Muchas empresas tienen cientos o miles de contactos. Cuando aparece una promoción, una novedad o un producto nuevo, la reacción habitual es enviar una difusión masiva y esperar resultados. Pero la realidad es que no todos los clientes están en la misma situación.

Hay clientes que compran todas las semanas. Otros que compraban con frecuencia y dejaron de hacerlo. Algunos generan una parte importante de la facturación y otros realizaron una única compra hace mucho tiempo.

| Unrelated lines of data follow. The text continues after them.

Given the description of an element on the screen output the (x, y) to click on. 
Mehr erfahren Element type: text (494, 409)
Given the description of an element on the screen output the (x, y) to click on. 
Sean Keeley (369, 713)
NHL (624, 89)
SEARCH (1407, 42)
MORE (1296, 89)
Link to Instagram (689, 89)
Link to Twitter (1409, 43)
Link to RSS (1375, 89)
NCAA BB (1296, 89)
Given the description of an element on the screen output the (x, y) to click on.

Entonces surgió una idea: en lugar de contactar a todos, ¿por qué no identificar primero a quién conviene contactar?

A partir de esa necesidad empecé a implementar lo que llamo un Scorecard Comercial.

En pocas palabras, es una herramienta que analiza el comportamiento histórico de los clientes y les asigna una prioridad comercial.

Para hacerlo se consideran distintas variables:

  • El atraso respecto a su comportamiento habitual.
  • La frecuencia histórica de compra.
  • La actividad reciente.
  • El valor comercial generado.
  • La confiabilidad de la información disponible.

Por ejemplo, si un cliente normalmente compra cada cinco días y ya pasaron quince desde su última compra, existe una señal que merece atención. No porque necesariamente haya un problema, sino porque su comportamiento se aleja de lo habitual.

Con estas variables se genera un puntaje y una clasificación automática de clientes en distintos segmentos, como “Reactivar Ya”, “Oportunidad”, “Activo” o “Seguir”.

El resultado es una radiografía comercial de la empresa. De un vistazo es posible identificar qué clientes requieren una llamada, cuáles conviene seguir de cerca y cuáles continúan operando normalmente.

Lo interesante es que el foco deja de estar en enviar más mensajes y pasa a estar en tomar mejores decisiones comerciales.

Al final del día, la tecnología no reemplaza el criterio comercial.

Pero sí puede ayudar a responder una pregunta que muchas veces cuesta contestar:

Si mañana sólo pudiera contactar a diez clientes, ¿cuáles elegiría?